Esparza, Á. E. (GHGSat Inc. (Corresponding author)) | Ebbs, M. (GHGSat Inc.) | De Toro Eadie, N. (GHGSat Inc.) | Roffo, R. (GHGSat Inc.) | Monnington, L. (GHGSat Inc.)
Summary The purpose of this paper is to provide additional information and insights gained on manuscript SPE-209980-MS, accepted for presentation at the 2022 Society of Petroleum Engineers Annual Technical Conference and Exhibition (Esparza et al. 2022). The energy sector has been identified as one of the main contributors to emissions of anthropogenic greenhouse gases. Therefore, sustainability in the sector is mainly associated with the advancement in environmental and social performance across multiple industries.
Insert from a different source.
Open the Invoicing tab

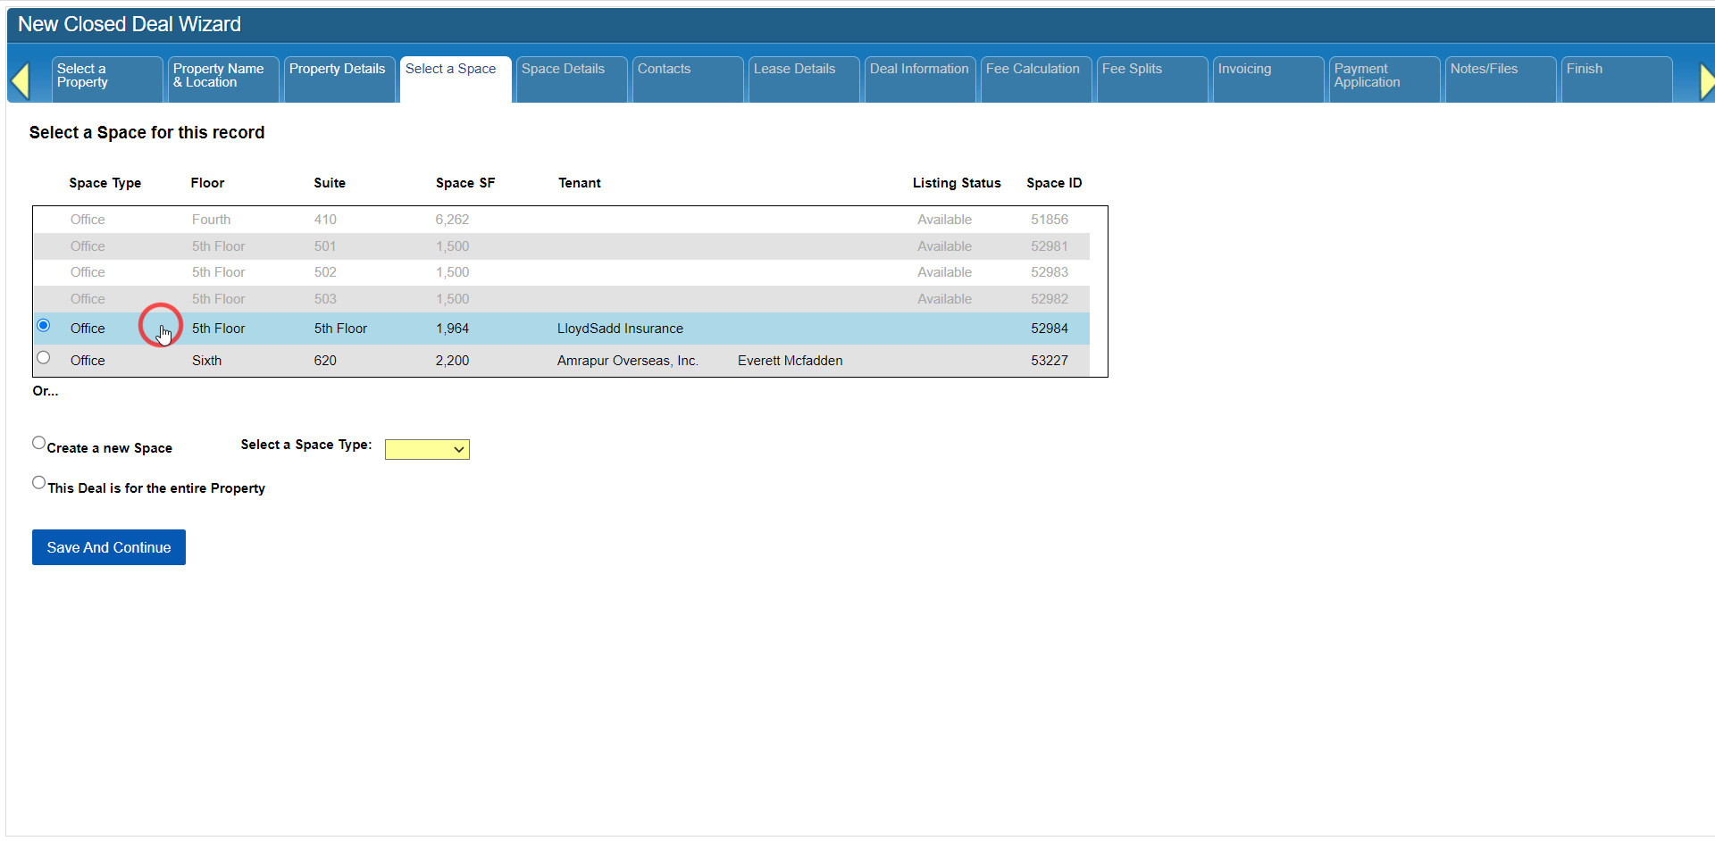click(1268, 79)
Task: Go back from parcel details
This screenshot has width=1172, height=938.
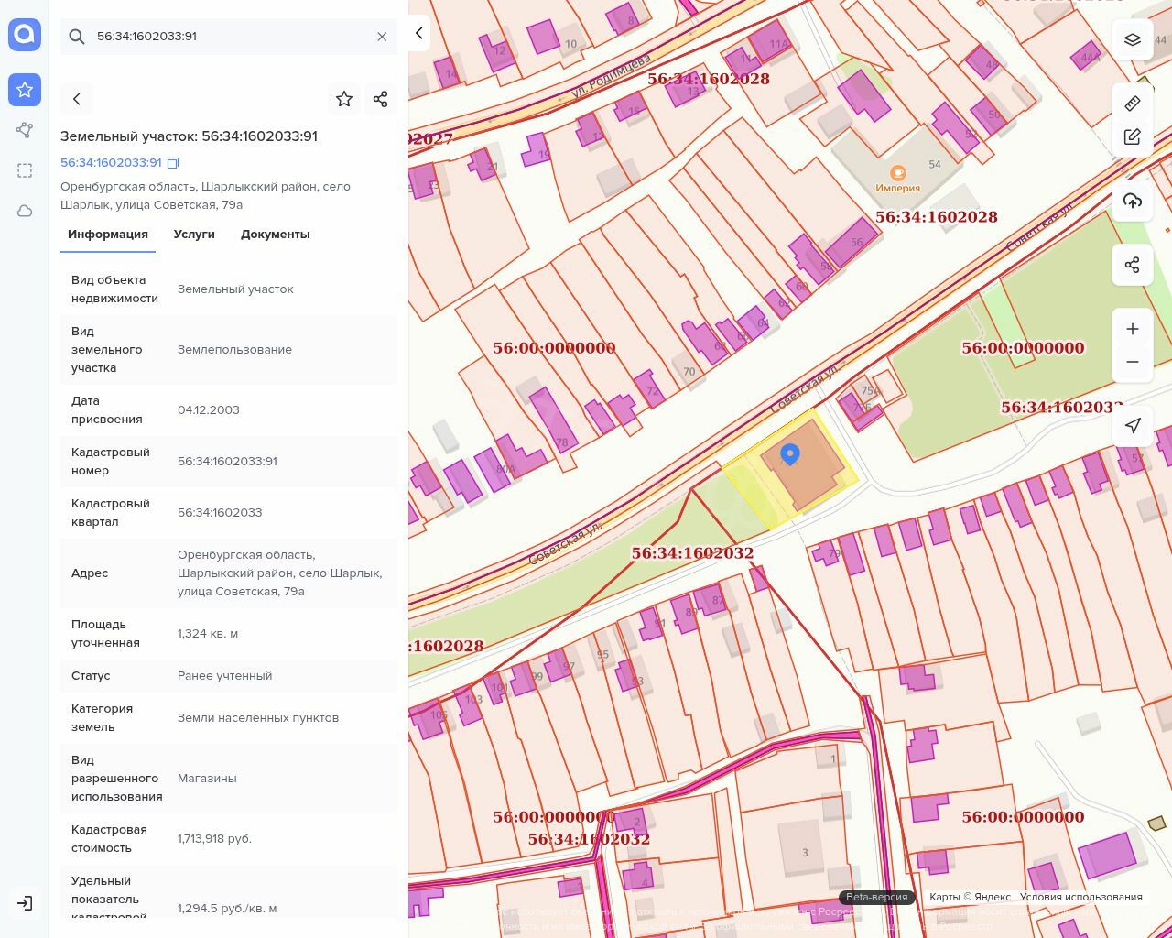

Individual firms, particularly those belonging to the oil and gas (O&G) industry, are now assessed for their environmental, social, and governance (ESG) performance and their impact on climate change. To meet the different key performance indicators (KPIs) for corporate social responsibility (CSR) and ESG, the planning, development, and operation of O&G infrastructure must be conducted in an environmentally responsible way. Today, operators calculate their own emissions, which are typically self-reported annually, usually relying on emission factors to complement the lack of emission measurement data. This paper discusses how methane detection of O&G infrastructure using remote sensing technologies enables operators to detect, quantify, and minimize methane emissions while gaining insights and understanding of their operations via data analytics products. The remote sensing technologies accounted for in this paper are satellite and aerial platforms operating in tandem with data analytics, providing a scheme to support sustainability initiatives through the quantification of some ESG metrics associated with methane emissions. This paper presents examples of measurements at O&G sites taken with satellites and aircraft platforms, providing evidence of methane emissions at the facility level. A discussion of each platform and how they work together is also presented. Additionally, this paper discusses how these data insights can be used to achieve sustainability goals, functioning as a tool for ESG initiatives through the incorporation of analytical models.